= Work item =
Set down the material exactly as given, please, from its first line through the line that includes "info@hylok.ca (611, 2453)".

= Entries supplied =
++++
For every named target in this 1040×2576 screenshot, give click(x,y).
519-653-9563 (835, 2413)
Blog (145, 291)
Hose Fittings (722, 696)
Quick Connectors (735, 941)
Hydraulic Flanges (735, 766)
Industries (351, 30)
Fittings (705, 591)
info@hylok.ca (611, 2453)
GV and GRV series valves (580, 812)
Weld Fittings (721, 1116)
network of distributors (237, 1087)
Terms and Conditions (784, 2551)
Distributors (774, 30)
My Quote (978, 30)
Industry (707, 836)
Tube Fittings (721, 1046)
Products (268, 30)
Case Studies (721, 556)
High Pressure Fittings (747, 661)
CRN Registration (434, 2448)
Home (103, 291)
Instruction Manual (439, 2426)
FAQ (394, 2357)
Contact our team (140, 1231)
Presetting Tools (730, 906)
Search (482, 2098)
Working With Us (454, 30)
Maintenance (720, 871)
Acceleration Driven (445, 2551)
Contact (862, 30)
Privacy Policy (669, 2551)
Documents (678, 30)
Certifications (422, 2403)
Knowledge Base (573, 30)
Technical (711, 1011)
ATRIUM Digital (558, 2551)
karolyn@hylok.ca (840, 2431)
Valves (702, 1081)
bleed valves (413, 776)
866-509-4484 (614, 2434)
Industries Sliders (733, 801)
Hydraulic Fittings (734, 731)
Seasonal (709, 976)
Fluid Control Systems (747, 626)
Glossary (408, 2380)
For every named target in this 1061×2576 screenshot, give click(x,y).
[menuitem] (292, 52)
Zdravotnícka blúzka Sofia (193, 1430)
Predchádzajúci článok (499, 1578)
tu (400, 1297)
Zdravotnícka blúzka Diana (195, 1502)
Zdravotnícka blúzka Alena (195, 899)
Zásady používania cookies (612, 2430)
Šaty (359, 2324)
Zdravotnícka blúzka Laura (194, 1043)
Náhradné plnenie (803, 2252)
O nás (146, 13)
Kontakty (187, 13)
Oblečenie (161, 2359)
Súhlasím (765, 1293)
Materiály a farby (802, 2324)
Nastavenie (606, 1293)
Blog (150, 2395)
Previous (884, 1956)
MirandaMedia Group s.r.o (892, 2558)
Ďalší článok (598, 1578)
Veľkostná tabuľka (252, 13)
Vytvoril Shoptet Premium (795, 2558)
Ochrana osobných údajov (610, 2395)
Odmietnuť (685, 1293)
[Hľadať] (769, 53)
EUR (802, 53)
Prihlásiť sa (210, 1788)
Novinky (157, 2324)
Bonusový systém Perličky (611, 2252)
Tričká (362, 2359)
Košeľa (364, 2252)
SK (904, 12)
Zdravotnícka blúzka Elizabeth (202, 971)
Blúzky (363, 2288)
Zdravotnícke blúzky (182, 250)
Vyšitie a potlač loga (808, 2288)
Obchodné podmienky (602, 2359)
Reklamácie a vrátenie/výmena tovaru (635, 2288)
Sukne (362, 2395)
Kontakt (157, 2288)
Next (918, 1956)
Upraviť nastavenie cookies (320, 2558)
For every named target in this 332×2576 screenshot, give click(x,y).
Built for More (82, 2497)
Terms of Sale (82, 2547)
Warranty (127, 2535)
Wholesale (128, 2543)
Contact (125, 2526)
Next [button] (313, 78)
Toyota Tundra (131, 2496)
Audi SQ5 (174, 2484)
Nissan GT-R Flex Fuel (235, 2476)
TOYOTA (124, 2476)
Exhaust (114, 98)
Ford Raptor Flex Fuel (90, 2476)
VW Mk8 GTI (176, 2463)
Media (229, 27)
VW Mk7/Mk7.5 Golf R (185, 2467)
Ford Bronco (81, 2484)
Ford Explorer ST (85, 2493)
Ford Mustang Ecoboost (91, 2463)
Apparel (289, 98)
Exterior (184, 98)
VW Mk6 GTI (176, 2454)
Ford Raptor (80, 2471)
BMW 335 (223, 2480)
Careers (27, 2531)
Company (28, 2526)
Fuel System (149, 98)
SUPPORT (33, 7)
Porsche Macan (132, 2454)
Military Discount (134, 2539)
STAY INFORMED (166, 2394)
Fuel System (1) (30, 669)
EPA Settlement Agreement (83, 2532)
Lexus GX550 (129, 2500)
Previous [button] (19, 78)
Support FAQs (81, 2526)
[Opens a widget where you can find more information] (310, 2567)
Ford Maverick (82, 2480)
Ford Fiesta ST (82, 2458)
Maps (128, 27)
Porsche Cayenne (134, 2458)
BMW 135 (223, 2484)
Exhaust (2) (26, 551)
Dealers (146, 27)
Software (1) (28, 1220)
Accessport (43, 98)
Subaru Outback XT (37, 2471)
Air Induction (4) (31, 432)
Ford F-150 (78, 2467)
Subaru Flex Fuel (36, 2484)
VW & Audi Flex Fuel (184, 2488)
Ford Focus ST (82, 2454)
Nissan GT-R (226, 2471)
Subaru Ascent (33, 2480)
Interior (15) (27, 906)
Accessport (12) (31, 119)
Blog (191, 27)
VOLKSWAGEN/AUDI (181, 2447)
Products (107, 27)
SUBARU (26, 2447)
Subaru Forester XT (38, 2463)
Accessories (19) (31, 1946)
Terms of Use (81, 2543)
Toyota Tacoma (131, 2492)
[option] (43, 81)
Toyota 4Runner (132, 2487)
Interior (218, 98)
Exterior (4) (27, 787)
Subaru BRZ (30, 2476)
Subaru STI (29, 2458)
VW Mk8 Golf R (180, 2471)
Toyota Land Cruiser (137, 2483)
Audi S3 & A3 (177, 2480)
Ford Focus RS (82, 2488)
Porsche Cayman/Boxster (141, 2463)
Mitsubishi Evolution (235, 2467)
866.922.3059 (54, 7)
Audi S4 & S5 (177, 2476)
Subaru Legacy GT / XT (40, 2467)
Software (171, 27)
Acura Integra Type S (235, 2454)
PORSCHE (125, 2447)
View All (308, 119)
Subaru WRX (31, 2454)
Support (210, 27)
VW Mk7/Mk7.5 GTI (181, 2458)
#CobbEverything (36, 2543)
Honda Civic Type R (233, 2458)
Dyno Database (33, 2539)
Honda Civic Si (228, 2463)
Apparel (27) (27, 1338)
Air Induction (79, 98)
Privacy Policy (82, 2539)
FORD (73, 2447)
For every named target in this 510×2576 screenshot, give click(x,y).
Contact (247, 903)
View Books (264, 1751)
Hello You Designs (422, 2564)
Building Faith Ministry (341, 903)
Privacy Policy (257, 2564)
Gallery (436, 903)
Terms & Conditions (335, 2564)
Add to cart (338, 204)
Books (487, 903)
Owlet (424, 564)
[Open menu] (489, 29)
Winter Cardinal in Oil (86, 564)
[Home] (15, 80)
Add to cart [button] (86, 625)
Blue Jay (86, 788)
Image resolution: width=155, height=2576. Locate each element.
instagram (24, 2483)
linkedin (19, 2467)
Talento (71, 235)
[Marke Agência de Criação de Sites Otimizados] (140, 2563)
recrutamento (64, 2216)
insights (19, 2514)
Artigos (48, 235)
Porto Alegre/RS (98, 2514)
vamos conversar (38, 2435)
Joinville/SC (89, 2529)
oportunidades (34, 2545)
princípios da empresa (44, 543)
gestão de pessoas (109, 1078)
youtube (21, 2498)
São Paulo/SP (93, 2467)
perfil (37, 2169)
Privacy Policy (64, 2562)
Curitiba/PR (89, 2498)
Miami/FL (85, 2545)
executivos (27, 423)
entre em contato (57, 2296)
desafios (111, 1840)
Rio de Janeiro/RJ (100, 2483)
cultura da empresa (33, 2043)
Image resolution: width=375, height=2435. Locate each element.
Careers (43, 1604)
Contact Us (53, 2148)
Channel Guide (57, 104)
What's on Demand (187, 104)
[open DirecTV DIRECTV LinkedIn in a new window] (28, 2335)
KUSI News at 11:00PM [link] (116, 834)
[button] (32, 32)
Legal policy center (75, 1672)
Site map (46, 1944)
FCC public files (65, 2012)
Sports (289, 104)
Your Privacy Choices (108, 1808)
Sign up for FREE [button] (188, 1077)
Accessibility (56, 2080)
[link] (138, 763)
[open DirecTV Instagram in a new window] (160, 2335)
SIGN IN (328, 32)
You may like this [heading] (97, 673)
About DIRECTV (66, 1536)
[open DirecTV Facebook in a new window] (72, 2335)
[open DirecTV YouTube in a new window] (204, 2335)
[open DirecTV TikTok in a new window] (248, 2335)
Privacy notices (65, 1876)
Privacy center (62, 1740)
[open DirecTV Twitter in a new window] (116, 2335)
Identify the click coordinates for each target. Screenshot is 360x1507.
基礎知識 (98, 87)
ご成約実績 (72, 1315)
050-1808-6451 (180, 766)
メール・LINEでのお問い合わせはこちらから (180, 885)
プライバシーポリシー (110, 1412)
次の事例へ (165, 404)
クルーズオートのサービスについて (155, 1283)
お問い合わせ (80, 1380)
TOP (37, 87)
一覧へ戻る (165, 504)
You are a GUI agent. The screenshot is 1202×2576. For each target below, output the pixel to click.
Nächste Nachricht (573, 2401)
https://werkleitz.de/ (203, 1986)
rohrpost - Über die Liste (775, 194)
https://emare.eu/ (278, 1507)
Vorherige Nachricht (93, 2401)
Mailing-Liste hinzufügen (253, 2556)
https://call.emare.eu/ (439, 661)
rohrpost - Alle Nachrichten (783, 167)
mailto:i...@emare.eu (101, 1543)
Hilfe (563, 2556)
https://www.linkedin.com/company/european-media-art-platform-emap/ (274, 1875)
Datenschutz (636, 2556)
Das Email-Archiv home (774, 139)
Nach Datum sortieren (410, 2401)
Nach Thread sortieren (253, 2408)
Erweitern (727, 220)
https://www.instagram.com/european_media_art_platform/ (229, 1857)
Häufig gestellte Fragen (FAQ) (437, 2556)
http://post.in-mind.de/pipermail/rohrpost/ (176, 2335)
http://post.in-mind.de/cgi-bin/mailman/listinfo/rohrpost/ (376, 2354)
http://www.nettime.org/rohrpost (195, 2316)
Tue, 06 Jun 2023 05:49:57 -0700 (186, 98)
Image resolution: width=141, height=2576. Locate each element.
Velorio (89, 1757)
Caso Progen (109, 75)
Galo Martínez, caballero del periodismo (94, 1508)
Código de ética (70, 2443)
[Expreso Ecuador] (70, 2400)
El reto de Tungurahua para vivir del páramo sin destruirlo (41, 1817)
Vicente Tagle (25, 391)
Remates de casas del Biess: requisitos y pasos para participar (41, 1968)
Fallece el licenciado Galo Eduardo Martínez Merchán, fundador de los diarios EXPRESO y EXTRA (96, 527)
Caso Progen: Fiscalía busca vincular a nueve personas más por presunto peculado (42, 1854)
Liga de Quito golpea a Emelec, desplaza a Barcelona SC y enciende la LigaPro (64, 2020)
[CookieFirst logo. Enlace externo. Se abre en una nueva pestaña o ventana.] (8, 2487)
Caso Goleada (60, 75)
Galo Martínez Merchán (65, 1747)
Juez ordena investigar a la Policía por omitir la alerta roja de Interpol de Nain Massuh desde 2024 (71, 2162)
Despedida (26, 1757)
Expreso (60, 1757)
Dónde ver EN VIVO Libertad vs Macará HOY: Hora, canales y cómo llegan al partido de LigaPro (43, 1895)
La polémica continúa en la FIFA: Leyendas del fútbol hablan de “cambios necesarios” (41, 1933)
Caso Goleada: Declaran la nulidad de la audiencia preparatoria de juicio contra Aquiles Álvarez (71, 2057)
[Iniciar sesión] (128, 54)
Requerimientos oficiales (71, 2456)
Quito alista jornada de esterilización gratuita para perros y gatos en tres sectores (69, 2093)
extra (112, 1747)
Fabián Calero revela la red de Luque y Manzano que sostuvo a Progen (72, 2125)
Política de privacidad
++++
= The answer =
For every named target in this 1040×2576 screenshot, give click(x,y).
519-653-9563 (835, 2413)
Blog (145, 291)
Hose Fittings (722, 696)
Quick Connectors (735, 941)
Hydraulic Flanges (735, 766)
Industries (351, 30)
Fittings (705, 591)
info@hylok.ca (611, 2453)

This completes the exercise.